Key Points
- Scientists at MIT have developed a way for a standard optical microscope to see individual atoms.
- The new computational technique, called DIGIT, overcomes the long-standing “diffraction limit” of light.
- It works by using the known atomic structure of a material as a “map” to sharpen the blurry optical image.
- The method can pinpoint atoms with a resolution of 0.178 angstroms, the sharpest ever for an optical technique.
In a breakthrough, scientists at MIT have developed a new technique that allows a regular optical microscope to see individual atoms for the first time. The discovery published in Nature Communications shatters a long-standing physical barrier known as the “diffraction limit”. It opens up a whole new way to study materials and biology at the atomic level.
For over a century, it was thought to be impossible to see anything smaller than a wavelength of light with a standard optical microscope. This meant that individual atoms, which are thousands of times smaller, were completely invisible. While advanced techniques like electron microscopy can see atoms, they are harsh and can’t be used on delicate living samples.
The new method, called DIGIT, is a computational trick. It takes the blurry images from an optical microscope and sharpens them by using a crucial piece of information that was previously ignored: the material’s known atomic structure.

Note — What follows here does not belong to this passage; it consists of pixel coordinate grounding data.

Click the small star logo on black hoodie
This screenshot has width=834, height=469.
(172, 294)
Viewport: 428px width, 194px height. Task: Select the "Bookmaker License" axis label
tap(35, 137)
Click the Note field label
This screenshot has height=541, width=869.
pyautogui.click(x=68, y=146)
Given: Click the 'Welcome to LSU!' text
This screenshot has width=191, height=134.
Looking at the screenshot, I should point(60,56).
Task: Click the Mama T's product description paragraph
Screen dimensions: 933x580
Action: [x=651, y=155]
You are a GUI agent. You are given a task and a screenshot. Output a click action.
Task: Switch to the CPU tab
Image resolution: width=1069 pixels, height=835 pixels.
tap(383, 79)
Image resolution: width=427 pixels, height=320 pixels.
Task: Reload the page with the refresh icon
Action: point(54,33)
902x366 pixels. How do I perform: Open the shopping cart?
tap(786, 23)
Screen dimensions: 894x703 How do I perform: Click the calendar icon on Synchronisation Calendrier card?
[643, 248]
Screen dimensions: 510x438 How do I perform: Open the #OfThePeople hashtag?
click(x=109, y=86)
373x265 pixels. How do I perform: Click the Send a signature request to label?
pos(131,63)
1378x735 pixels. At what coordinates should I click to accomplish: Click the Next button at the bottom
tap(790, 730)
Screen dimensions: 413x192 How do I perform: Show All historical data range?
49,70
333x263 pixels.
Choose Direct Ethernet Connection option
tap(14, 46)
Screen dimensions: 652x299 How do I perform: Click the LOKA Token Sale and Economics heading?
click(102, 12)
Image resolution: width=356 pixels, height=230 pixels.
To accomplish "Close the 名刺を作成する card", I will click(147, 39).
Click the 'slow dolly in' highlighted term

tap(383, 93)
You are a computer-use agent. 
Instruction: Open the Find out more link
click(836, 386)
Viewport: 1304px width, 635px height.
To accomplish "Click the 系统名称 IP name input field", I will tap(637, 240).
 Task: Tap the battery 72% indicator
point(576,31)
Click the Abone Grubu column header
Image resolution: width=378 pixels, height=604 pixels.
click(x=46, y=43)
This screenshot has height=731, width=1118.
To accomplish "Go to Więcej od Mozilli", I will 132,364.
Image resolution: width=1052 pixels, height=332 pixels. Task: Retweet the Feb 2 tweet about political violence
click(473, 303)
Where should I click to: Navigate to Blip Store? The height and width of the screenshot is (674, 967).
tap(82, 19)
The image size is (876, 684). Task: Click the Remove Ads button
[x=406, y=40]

“It’s like you know there’s a seating chart,” explained Sophia Duan, the lead author of the study. “Previous methods could tell you what section an atom is in. But now we can take this seating chart as prior knowledge, and can pinpoint exactly which seat the atom is in.”
By using the known “map” of a material’s atomic grid, the researchers were able to pinpoint the exact location of individual atoms with incredible precision. The team says the technique could be a game-changer for designing quantum devices and for understanding how defects in materials affect their properties.